Background
He was born at Penrhos near Clytha between Raglan and Abergavenny in Monmouthshire, Wales.
He was born at Penrhos near Clytha between Raglan and Abergavenny in Monmouthshire, Wales.
He died in Peterchurch, Herefordshire, from gunshot wounds in 1898 aged 41 years. He had borrowed his employer"s shotgun to go crow shooting. A verdict of suicide whilst being insane was passed (stated on his death cert).
The coroner heard how he was plagued with recurring nightmares following his desperate hand-to-hand combat with Zulus.
His widow Elizabeth, who gave damming evidence at his inquest, later re-married William Tilbury and had two further children. lieutenant is on display in the Lord Ashcroft Galley at the Imperial War Museum, London.
Without realising it, family members who wished to buy the Victoria cross and donate it to the regimental museum unwittingly ended up bidding against those who were to be the beneficiaries.
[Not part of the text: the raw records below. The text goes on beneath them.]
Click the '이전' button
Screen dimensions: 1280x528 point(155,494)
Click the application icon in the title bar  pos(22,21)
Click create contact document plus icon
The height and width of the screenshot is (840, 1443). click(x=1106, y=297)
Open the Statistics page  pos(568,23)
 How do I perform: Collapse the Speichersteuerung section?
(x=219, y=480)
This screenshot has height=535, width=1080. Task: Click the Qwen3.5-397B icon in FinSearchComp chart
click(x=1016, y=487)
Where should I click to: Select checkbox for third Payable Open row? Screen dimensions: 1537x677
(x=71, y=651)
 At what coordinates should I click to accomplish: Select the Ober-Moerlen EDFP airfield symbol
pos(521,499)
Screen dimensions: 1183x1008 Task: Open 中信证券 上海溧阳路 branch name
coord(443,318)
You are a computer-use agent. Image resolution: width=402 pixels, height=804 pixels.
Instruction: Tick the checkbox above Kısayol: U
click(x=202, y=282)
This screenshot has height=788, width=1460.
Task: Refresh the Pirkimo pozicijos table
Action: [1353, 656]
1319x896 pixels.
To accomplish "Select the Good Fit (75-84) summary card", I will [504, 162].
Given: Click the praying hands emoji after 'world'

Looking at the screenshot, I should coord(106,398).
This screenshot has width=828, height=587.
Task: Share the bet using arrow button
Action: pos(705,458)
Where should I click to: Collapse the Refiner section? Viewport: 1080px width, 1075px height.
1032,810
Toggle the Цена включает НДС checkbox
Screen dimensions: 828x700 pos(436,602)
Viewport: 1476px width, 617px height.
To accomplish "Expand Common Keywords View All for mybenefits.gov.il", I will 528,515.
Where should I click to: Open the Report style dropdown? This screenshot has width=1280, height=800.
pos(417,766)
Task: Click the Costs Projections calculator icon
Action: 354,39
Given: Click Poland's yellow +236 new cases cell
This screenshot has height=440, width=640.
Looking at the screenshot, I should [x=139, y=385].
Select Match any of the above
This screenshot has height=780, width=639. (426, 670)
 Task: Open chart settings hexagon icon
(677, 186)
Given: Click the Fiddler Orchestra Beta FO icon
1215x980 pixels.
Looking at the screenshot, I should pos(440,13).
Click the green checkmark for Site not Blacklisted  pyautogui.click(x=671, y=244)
However Lord Ashcroft outbid everyone.
In the 1964 film Zulu, he was portrayed by actor Denys Graham.
He was 21 years old, and a private in the 2nd Battalion, 24th Regiment of Foot (later The South Wales Borderers), British Army during the Zulu War. Foreign their roles inside the hospital at Rorke"s Drift, he and Private (soldier) 593 William Jones were each awarded the Venture capital by Sir Garnet Wolseley in Utrecht, Transvaal. Privates Robert and William Jones were posted in a room of the hospital facing the hill. They kept up a steady fire against enormous odds. While one worked to cut a hole through the partition into the next room, the other shot Zulu after Zulu through the loophooled walls, using his own and his comrade"s rifle alternately as the barrels became too hot to hold from the incessant firing. By their united efforts six out of the seven patients were saved by being carried through the broken partition. The seventh, Sergeant Maxfield, was delirious and refused to be helped. When Robert Jones returned to take the Sergeant to safety by force he found him in his bed being stabbed by the Zulus. Robert Jones himself suffered four Assegai spear wounds, was struck by a bullet and had minor burns.
Members of the family approached the regimental museum but had been told the museum were not in a position to bid.